The perfSONAR Toolkit by default has enabled automatic updates via the yum tool. This setting can be toggled via the Enabled Services configuration screen on the node. More information can be found here: http://docs.perfsonar.net/manage_update.html#automatic-updates
Allowing yum to handle automated updates comes with positive and negative aspects:
- With this service running in the background, new software will be downloaded and installed once per day. This can be used ot ensure critical updates are received and installed; note that items that are released after the normal runtime may not be installed for a full cycle.
- Software from perfSONAR, and upstream, repositories may not always install cleanly or operate as expected. Applying updates as they become available comes with risks for broken software.
- This automation does not reboot, and some software requires a reboot (or at a minimum, a restart) of software for things to be operational
Automated updates are not a replacement for system administration, and are really just a tool to make things easier to manage.
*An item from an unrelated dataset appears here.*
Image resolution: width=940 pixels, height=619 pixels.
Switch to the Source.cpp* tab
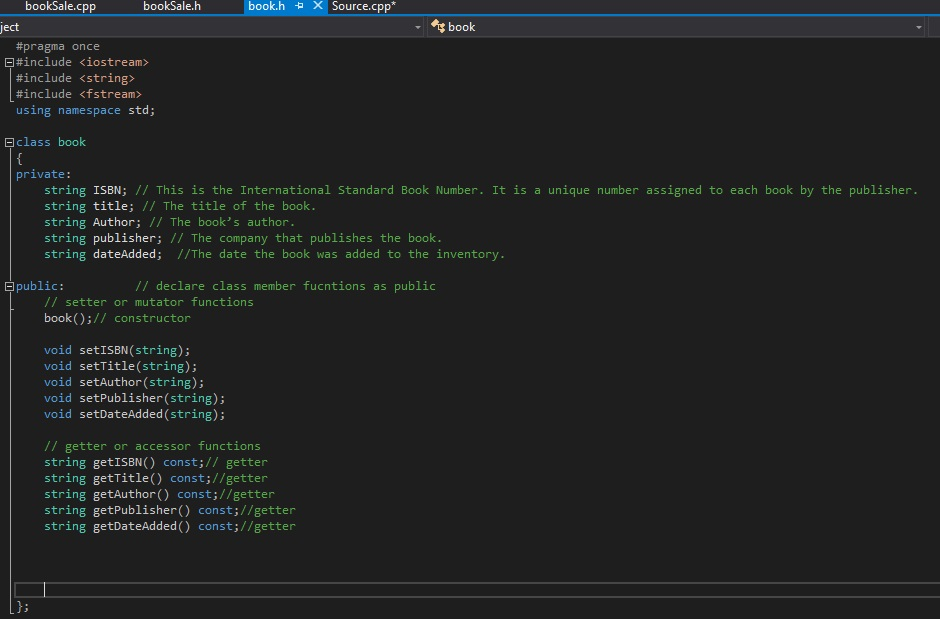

Always maintain your perfSONAR nodes like any other campus server. This means using a sensible access and security policy, and remaining up to date on software patching.
There are many forms of configuration management used for server management, including:
The perfSONAR project does not recommend any specific variety of configuration management, and the choice of one is often made for reasons specific to a site. The following sections are contributed by community members with experience in specific tools.
Puppet is another form of automation tool.
- Texas A&M has contributed a Puppet module for yum-cron that can be used on perfSONAR Toolkit nodes, as well as a Puppet module for managing the perfSONAR repository. More files for use in puppet can be found here: https://github.com/treydock/puppet-perfsonar/
- The WLCG has provided a puppet module to control perfSONAR instances.
While not a full form of configuration management, ClusterSSH makes life much easier when trying to manage a large number of perfSONAR machines.
Ansible is a tool that works well for bulk configuration and configuration documentation.